I’ve run into this exact scenario with a couple of my rentals. The numbers looked great at first glance, but once I factored in the closing costs and how long I’d need to hold the property to break even, it just didn’t add up. I get why people jump at a lower rate, but unless you’re really committed to staying put, it’s easy to end up worse off. IRRRLs are about the only refi I don’t side-eye these days—streamlined and usually worth it if the rate drop is decent. Cash-out refis? Only if there’s a very clear plan for that money... otherwise, it’s just more debt and hassle.
Totally get it. I’ve seen folks get dazzled by a shiny new rate, but then the closing costs sneak up like a ninja in the night. IRRRLs are the only ones I don’t lose sleep over. Cash-out refi? Only if you’ve got a plan tighter than my jeans after Thanksgiving. Otherwise, it’s just more paperwork and headaches.
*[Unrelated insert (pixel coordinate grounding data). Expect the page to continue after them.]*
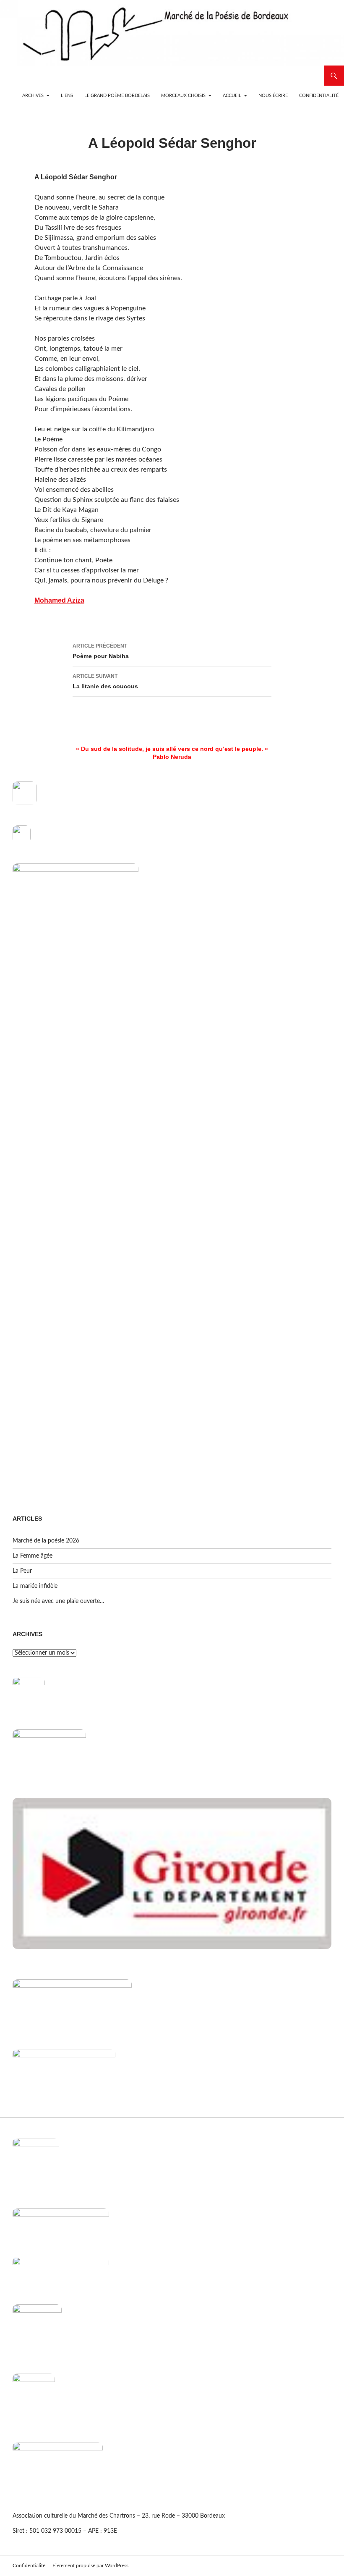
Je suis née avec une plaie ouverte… (58, 1601)
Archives (33, 95)
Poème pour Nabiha (101, 651)
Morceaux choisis (183, 95)
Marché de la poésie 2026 (46, 1541)
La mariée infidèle (35, 1586)
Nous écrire (273, 95)
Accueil (232, 95)
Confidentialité (319, 95)
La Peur (22, 1571)
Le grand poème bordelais (117, 95)
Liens (67, 95)
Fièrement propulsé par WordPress (90, 2565)
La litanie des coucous (105, 681)
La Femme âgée (32, 1556)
Couldn’t agree more about those closing costs—they’re the silent killer. I’ve seen folks get so focused on the rate drop that they forget to factor in how long it’ll take to break even. IRRRLs are usually straightforward, but cash-out refis can get messy fast if you’re not careful. If you don’t have a clear plan for that extra cash, it’s easy to end up regretting it down the road. Sometimes, staying put with your current loan is the safest move.
I get where you’re coming from, but I’ve actually had a couple cash-out refis work out pretty well—just depends on what you do with the funds. Used one to snag a small rental property, and the returns covered the new payment and then some. Not saying it’s for everyone, but sometimes leveraging that equity can open doors if you’ve got a solid plan. Closing costs do sting though, no doubt.
I get where you’re coming from, but I’ve actually had a couple cash-out refis work out pretty well—just depends on what you do with the funds.
Yeah, I hear you on the closing costs—those can sneak up on you if you’re not careful. I’ve seen a few folks do well with cash-out refis, especially when they’re disciplined about where the money goes. Like you said, “just depends on what you do with the funds.” Personally, I’m always a little wary about pulling out too much equity, but if the numbers work and you’ve got a plan, it can definitely open up some opportunities. Just gotta watch that new payment doesn’t stretch things too thin.